Ayrıca Roan Krallığının terör olayını da engellemişti.
“İmparatorluk Prensi seni beni karşıladığından daha dostça karşılamayacak mı sence?”
“Kesinlikle hayır.”
Alberu, Cale’in yanıtı üzerine içini çekti. Cale ile aynı fikirde görünmüyordu.
* * *
Birkaç gün sonra Cale, Mogoru İmparatorluğunun başkentine vardığında.
Alberu’nun beklentilerinin aksine, İmparatorluk Prensi en çok Cale’e özen göstermedi. En çok Alberu ile ilgilendi.
Ancak Cale, Alberu’dan sonra hemen ikinci sıradaydı.
“Oh! Sizin hakkınızda hikâyeler duydum! Sizin Roan Krallığındaki terör olayını önleyen genç kahraman olduğunuzu söylüyorlar!”
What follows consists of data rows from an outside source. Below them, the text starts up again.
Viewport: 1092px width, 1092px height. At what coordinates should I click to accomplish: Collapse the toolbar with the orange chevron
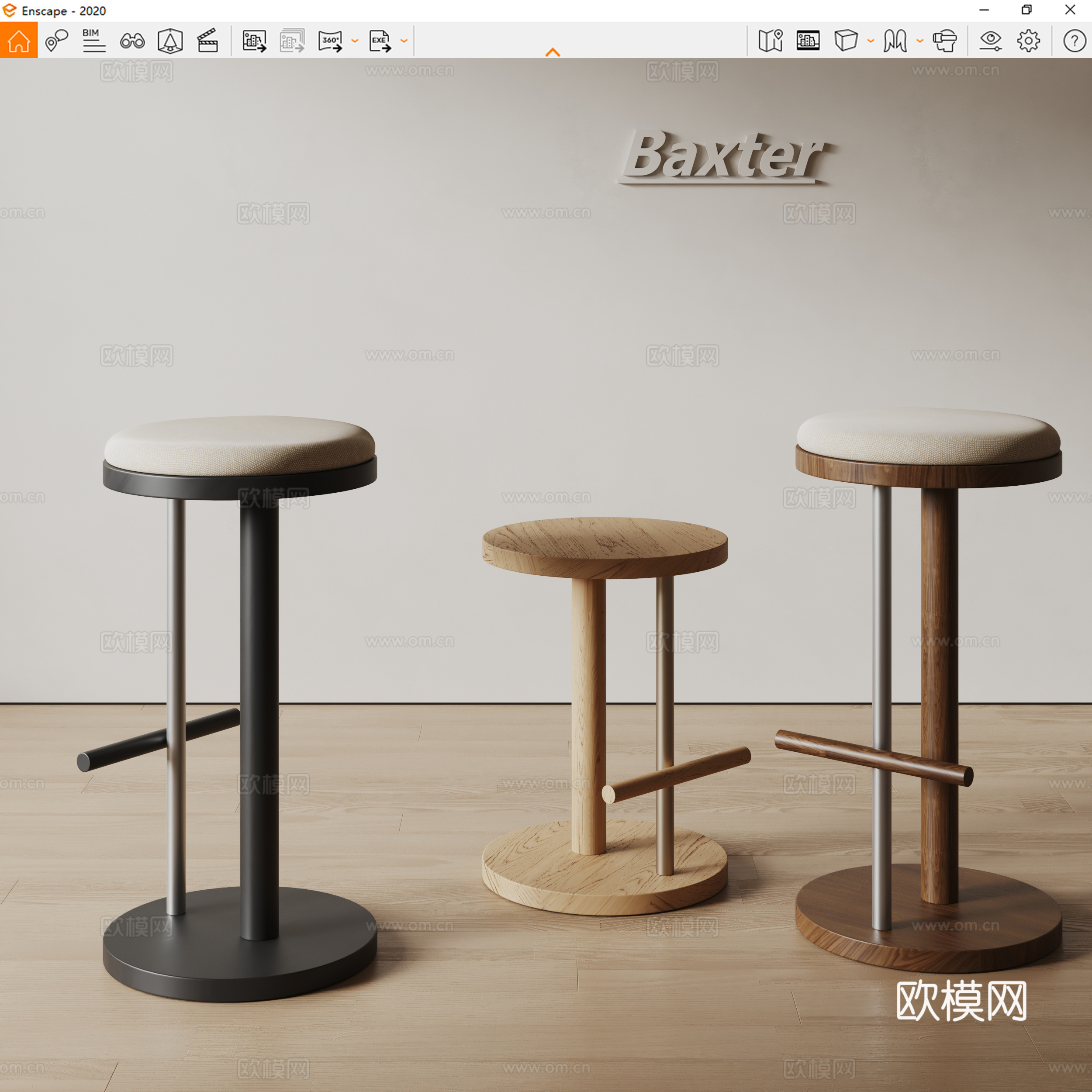pyautogui.click(x=553, y=52)
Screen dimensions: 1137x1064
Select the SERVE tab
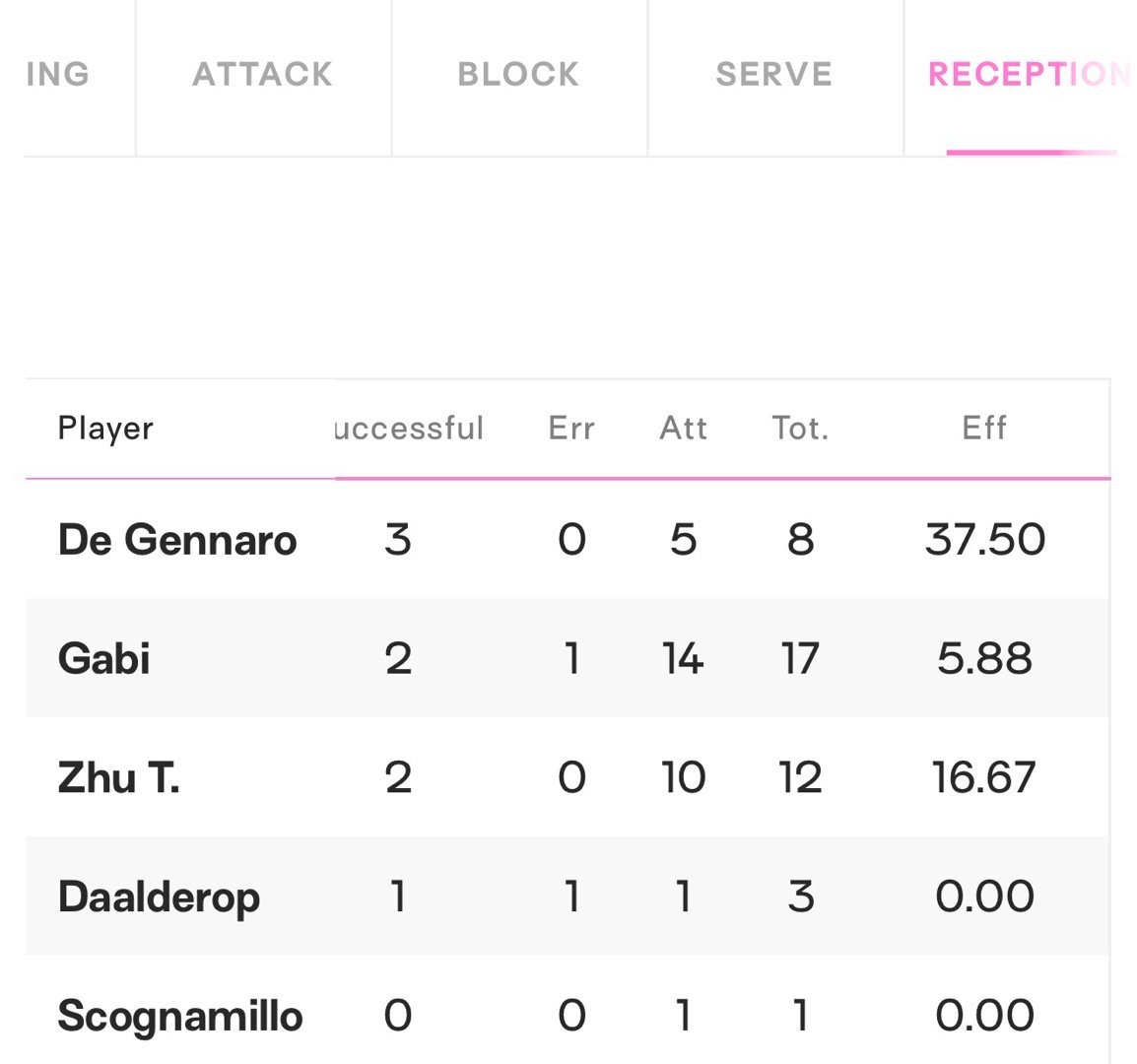pos(774,75)
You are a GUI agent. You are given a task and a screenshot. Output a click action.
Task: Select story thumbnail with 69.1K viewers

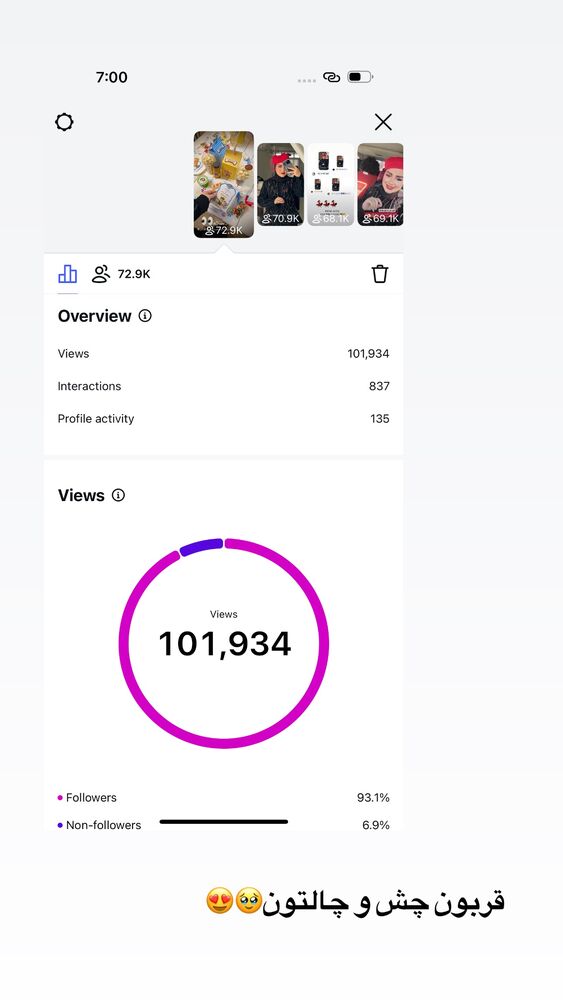point(380,184)
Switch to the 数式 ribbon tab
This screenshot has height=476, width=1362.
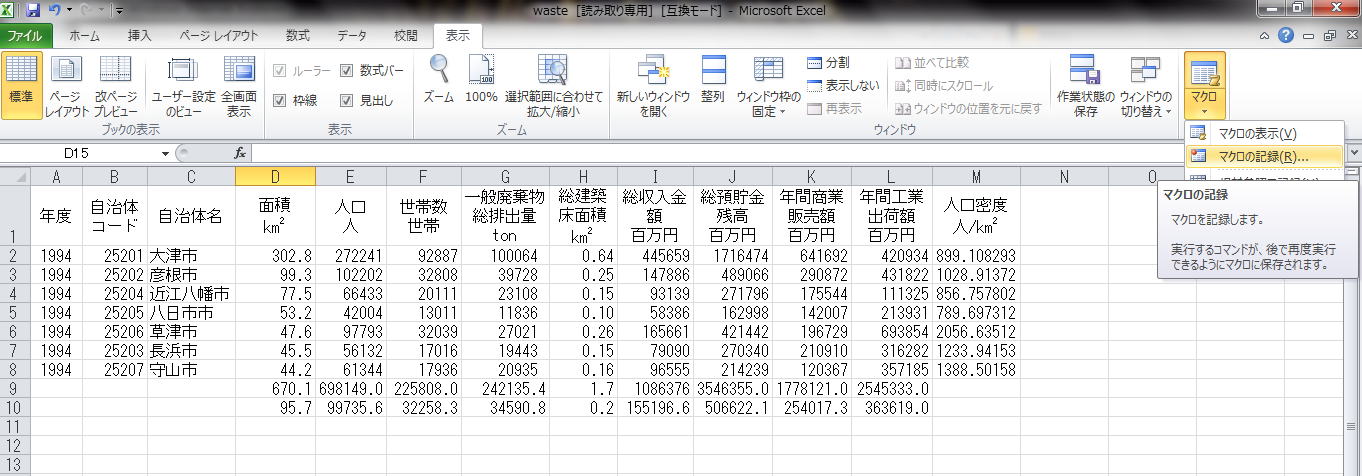coord(297,35)
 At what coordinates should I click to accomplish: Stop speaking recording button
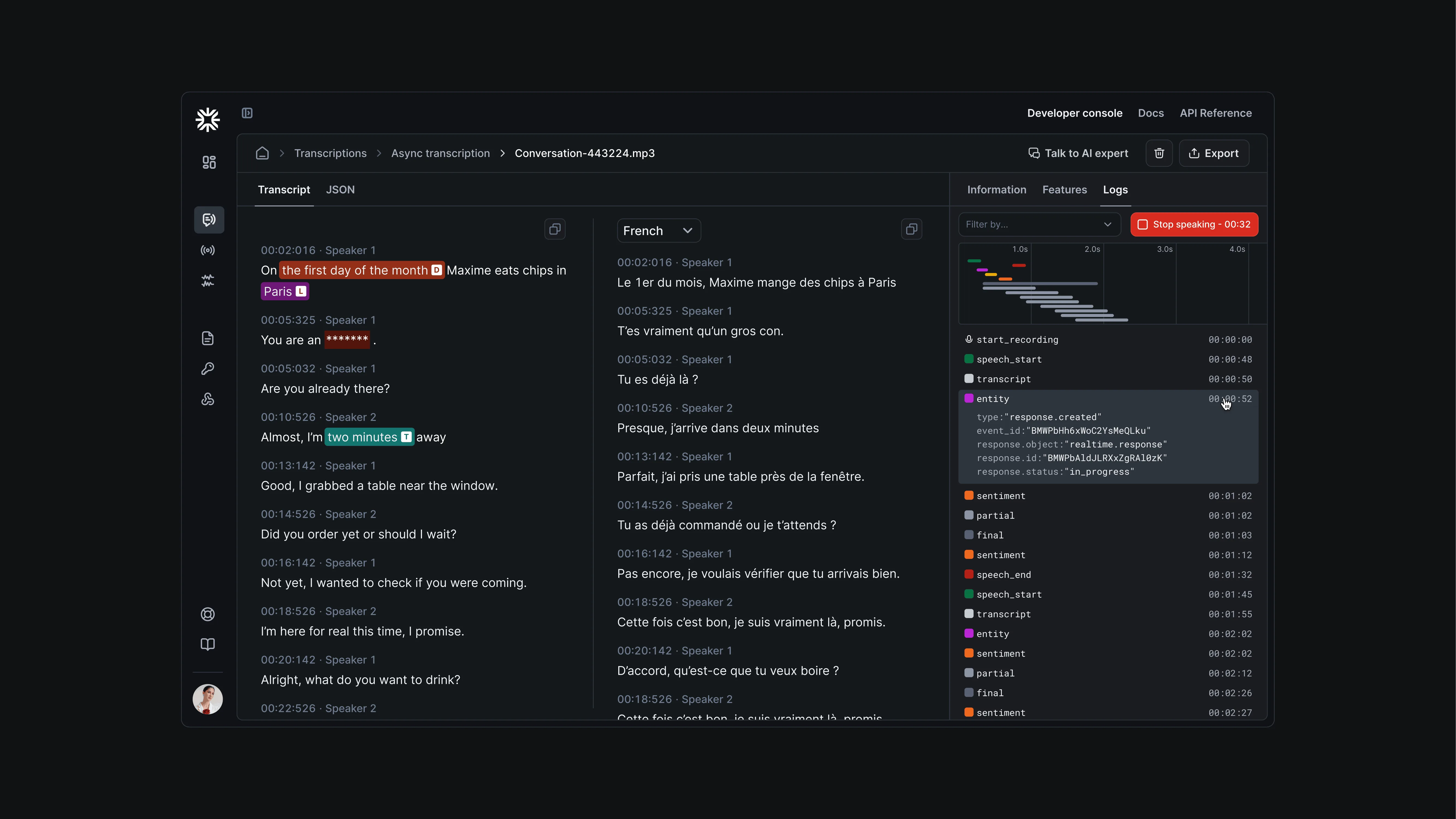coord(1194,224)
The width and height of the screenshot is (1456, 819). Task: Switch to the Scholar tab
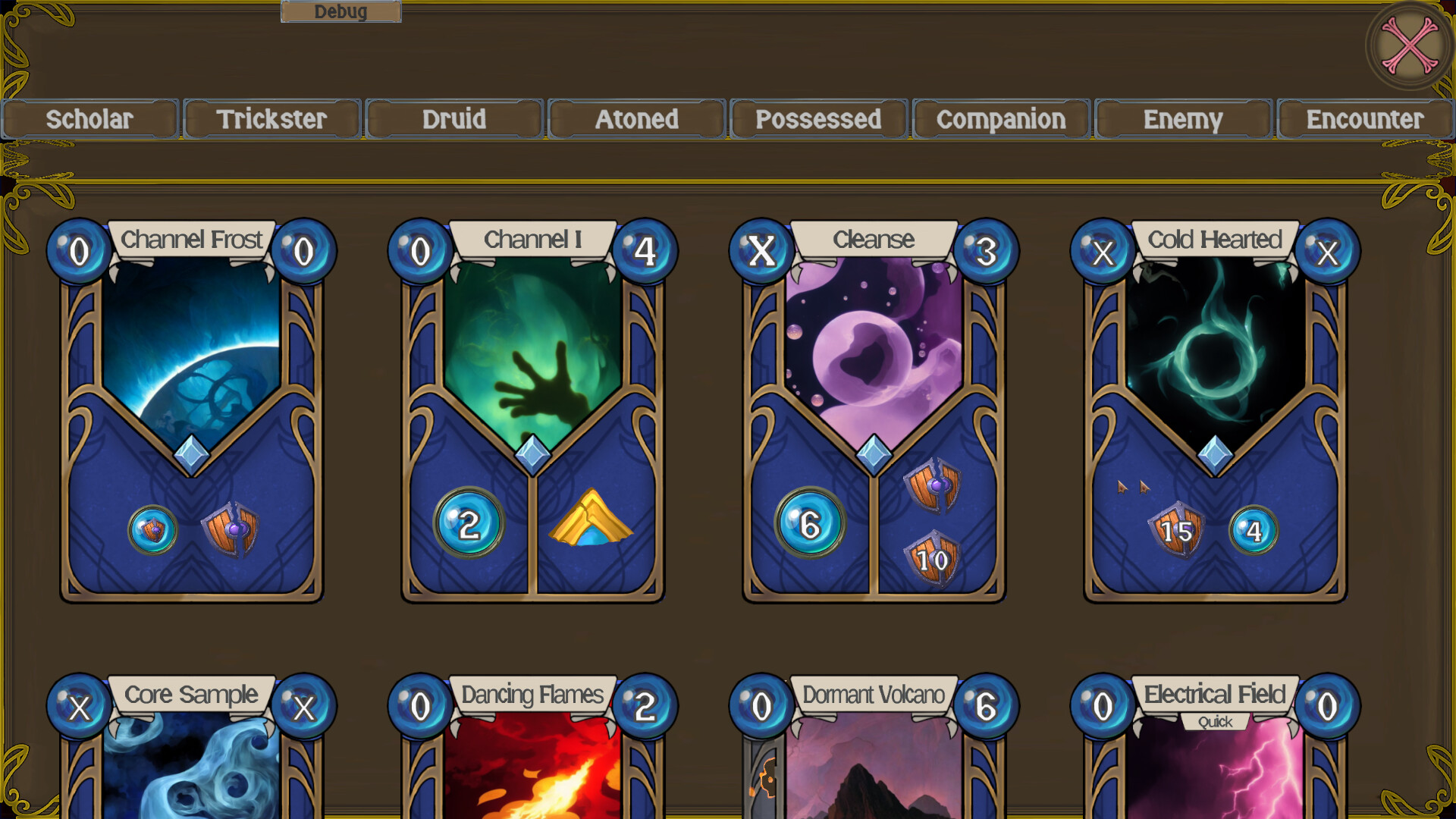tap(89, 119)
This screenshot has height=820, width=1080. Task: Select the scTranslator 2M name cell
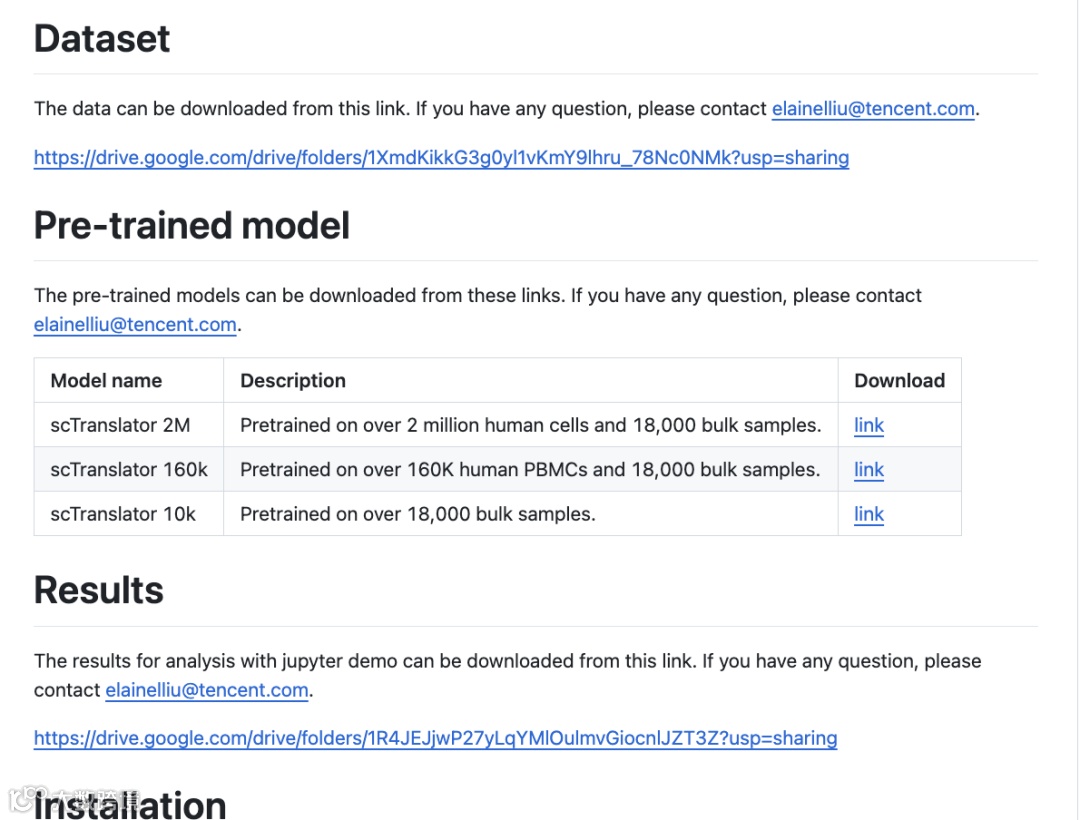pos(120,426)
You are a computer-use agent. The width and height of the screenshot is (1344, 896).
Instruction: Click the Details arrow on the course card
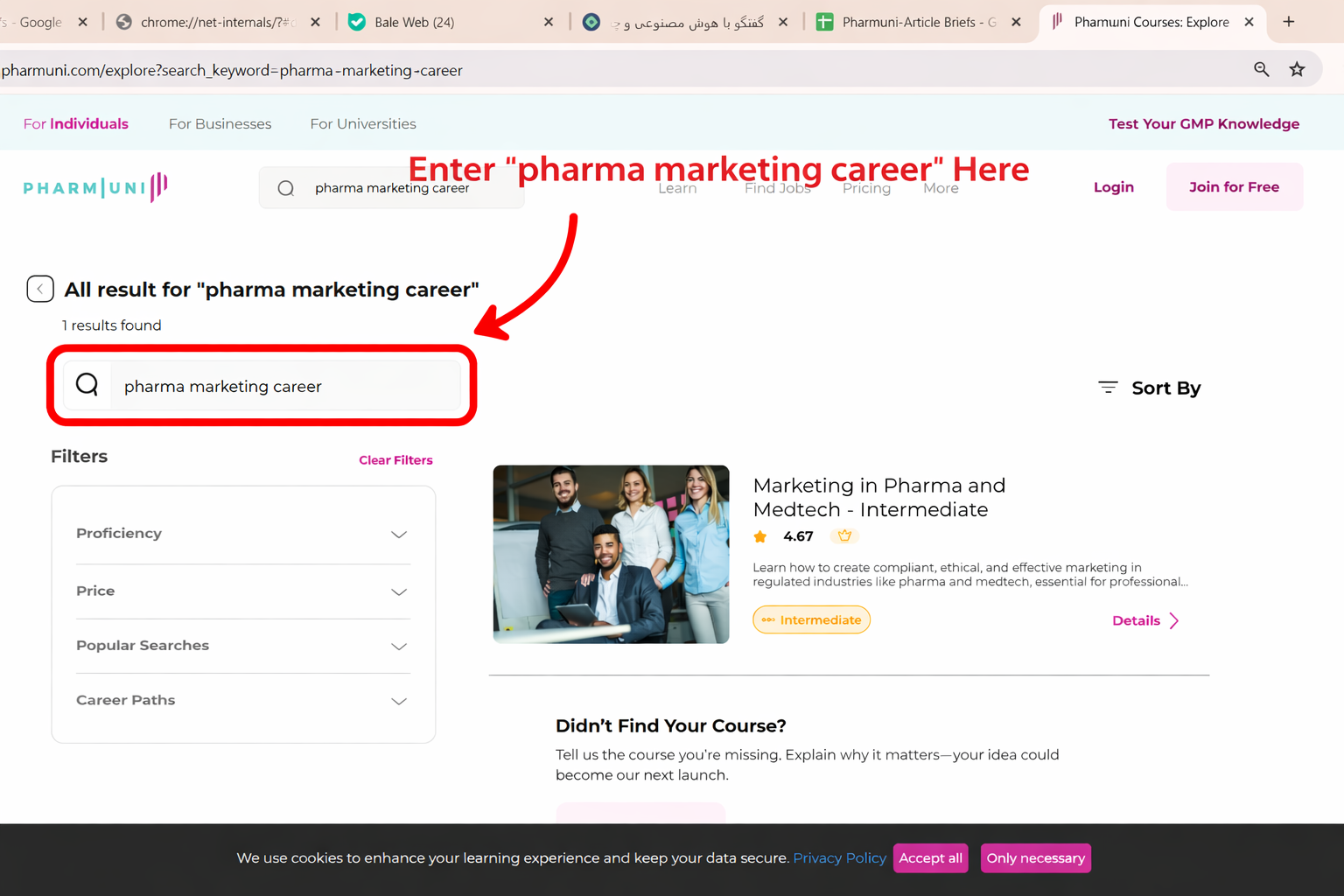(1174, 620)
İmparatorluk Prensi, Cale’e büyük bir köpeği hatırlatan iri yarı bir adamdı.
Bu, Mogoru İmparatorluğunun İmparatorluk Prensi Adin’di.
“Sizinle tanışmak bir onur, majesteleri.”
“Evet evet. Dünyada sizin gibi bir kahramanın olduğunu bilmek beni mutlu ediyor!”
‘Mutluymuş, kıçım.’
Cale artık emindi.
Önündeki bu sosyopat piç, onu Alberu’dan sonra en büyük düşmanı olarak görüyordu. Cale bunu söyleyebilirdi.
– İnsan, gülümsüyor ama soğuk bir gülümseme gibi.
‘Aynen öyle.’
Cale, Raon’un değerlendirmesine katıldı. Ancak yine de Cale, utanmış ama adil bir birey gibi karşılık verdi.
“Hiç de bile. Ben bir kahraman değilim. Ben sadece herkesin yapacağını yaptım.”
İyi bir insan gibi davranan Cale, İmparatorluğun başkentine ilk kez gelmişti.